DYNAMIC POLARIZATION-OPTICAL ANALYSIS OF ORDERED FUNCTIONAL MATERIALS AND NANOSYSTEMS (overview)

The instrumental features of transformation and registration of analytical signals in dynamic polarizing optical analysis are considered. The optimal experimental conditions are determined for studying the dynamics of weak polarization responses. A consistent statistical analysis of the polarization magneto-optical responses of magnetic nanofluids in a wide concentration range of three orders of magnitude is described. A quantitative grounding has been obtained for the adequacy of the physical models used and the analytical functions following from them, which describe the orientational ordering of magnetic nanoparticles in an external magnetic field.
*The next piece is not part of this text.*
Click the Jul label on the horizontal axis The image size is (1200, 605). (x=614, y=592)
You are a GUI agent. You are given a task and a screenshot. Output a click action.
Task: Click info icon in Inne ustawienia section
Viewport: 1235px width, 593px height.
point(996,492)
The detected variations in the prediction errors of diagnostic parameters indicate non-random features of the dynamics of polarization responses and related parameters (properties) of the studied magnetic nanofluids. Studies of non-resonant nanosystems are supplemented by a theoretical analysis of the dynamics of pulsed scattering of coherent light by atomic ensembles cooled to sub-Doppler temperatures. It is shown that the polarization and spectral composition of the secondary radiation of such ensembles undergo qualitative changes during the afterglow process. This opens up the prospect of developing new experimental and theoretical approaches to the study of various resonant ensembles of point scatterers. Described in this review theoretical and highly sensitive laser methods of quantitative polarizing optical analysis and the performed statistical analysis of the obtained data form the basis for high-precision polarizing optical nanodiagnostics (quantitative characterization) of ordered functional materials and nanosystems. The developed methods of polarization nanodiagnostics can be used to study materials, objects, and systems of different nature and composition, for example, metamaterials, biological fluids and tissues, etc.